Simenon, un «personnage fascinant»
«C’est un maître en écriture. Il porte en lui cette incroyable liberté de ton, de pensée», confie le scénariste, grand fan. «Cet auteur, c’est une découverte relativement tardive dans ma vie. Quand j’étais jeune, j’avais une préférence pour le roman noir américain « à la dure », les classiques de Raymond Chandler, Dashiell Hammett, James M. Cain…» Mais «avec l’âge» est arrivé dans sa vie l’auteur belge, «personnage fascinant» ne serait-ce que pour sa propension à jouer au grand écart entre ses envies nomades et ses pulsions sédentaires.
«C’est un grand voyageur, un type qui ne tient pas en place, qui est passé par la Polynésie, l’Afrique, l’Amérique…. Parallèlement, une fois qu’il est quelque part, il s’enracine complètement! C’est un peu comme Dupond et Dupont dans Tintin : quand ils sont en Chine, ils sont déguisés en mandarins!»
Pour De l’autre côté de la frontière, on suit les traces qu’a laissées Georges Simenon à la frontière, justement, entre les États-Unis et le Mexique, dont un roman, Le Fond de la bouteille (1949). On prend donc la direction de Nogales, à l’aube des années 50, à travers un thriller qui reflète avec brio l’atmosphère tendue et inégalitaire qui y régnait. Jean-Luc Fromental, lui, garde en tête une photographie de Georges Simenon, vue parmi les nombreuses biographies qu’il a lues, qui servira d’ailleurs de point de départ à la BD. «On y voit sa voiture arrêtée devant un bordel, à la frontière mexicaine. À son bord, Denise, sa secrétaire et maîtresse qui l’attend.»
Mains baladeuses et filles de joie
Un homme à femmes, comme on disait à l’époque, la main baladeuse sur ses servantes (Georges Simenon fera d’une de ses femmes de chambre sa dernière compagne) et amateur, donc, des filles de joie. De l’autre côté de la frontière reprend l’idée avec ce clivage entre les riches propriétaires européens, allant s’encanailler au Mexique, et les locaux, promis à la misère. En somme, «souligner la proximité entre gens qui ont de l’argent, pour lesquels tout semble être permis, et d’autres qui ont de jolies filles et qui ont besoin de manger…», résume ainsi le scénariste.

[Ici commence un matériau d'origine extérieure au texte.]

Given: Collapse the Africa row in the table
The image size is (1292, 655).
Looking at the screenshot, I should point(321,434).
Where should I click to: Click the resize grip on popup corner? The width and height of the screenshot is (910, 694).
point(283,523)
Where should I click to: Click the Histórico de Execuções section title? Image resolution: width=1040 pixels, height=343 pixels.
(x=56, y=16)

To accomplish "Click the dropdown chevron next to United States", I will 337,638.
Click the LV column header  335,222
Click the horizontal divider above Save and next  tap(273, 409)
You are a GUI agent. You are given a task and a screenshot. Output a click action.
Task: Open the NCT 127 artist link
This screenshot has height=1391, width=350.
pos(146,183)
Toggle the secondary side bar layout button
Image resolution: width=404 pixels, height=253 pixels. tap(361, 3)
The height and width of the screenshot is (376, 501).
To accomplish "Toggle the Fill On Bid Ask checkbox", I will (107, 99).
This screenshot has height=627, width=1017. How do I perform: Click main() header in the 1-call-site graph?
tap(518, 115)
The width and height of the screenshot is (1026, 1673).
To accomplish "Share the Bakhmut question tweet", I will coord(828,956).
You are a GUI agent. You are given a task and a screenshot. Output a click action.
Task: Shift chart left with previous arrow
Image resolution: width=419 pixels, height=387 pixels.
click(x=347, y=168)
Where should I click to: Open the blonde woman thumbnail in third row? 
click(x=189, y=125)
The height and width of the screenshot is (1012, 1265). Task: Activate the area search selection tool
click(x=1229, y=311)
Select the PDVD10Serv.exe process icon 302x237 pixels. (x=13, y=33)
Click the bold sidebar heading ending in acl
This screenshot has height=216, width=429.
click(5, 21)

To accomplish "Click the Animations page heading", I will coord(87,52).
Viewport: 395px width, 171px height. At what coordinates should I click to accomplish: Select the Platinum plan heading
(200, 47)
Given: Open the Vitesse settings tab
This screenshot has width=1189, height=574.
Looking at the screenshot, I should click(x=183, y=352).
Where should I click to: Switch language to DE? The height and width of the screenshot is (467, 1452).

Sur fond de tensions sociales et culturelles entre «deux mondes qui s’opposent», un peu comme si «les pionniers croisaient les conquistadors», Jean-Luc Fromental, avec brio, tisse une intrigue convenue : un, deux, puis trois meurtres, quelques indices, des soupçons et un dénouement – comme tout bon polar – imprévisible. «Ce genre d’histoire a déjà été raconté des milliards de fois : des meurtres, des faux coupables… Il n’y a plus rien à inventer là-dedans! L’important, c’est l’accroche et le point de vue.» D’où «l’envie» de prendre comme narratrice l’être le plus humble de toute l’histoire : la pauvre immigrée qui vient travailler chez le patron.
Retour aux fondamentaux
Comme Georges Simenon, l’auteur ne s’est pas embarrassé de superlatifs, proposant «une écriture à l’os», qui va droit au but. «On n’est pas dans le roman graphique où j’aurais pu partir sur un livre de 240 pages!», lâche-t-il, précisant que le format «court» a été imposé par l’éditeur, Dargaud. «Sur 62 pages, il faut être concis.» Et tant qu’à rester dans le «mainstream», dit-il, Jean-Luc Fromental s’acoquine ici avec un maître de la ligne claire, Philippe Berthet, qu’il connaît depuis «30 ans». «Un des derniers grands de la BD franco-belge» qui perd aujourd’hui du terrain avec «ses talents qui émigrent vers le roman graphique». «Parfois, il faut revenir aux fondamentaux, au cœur de ce qui a été notre art. C’est important de le remettre en lumière.»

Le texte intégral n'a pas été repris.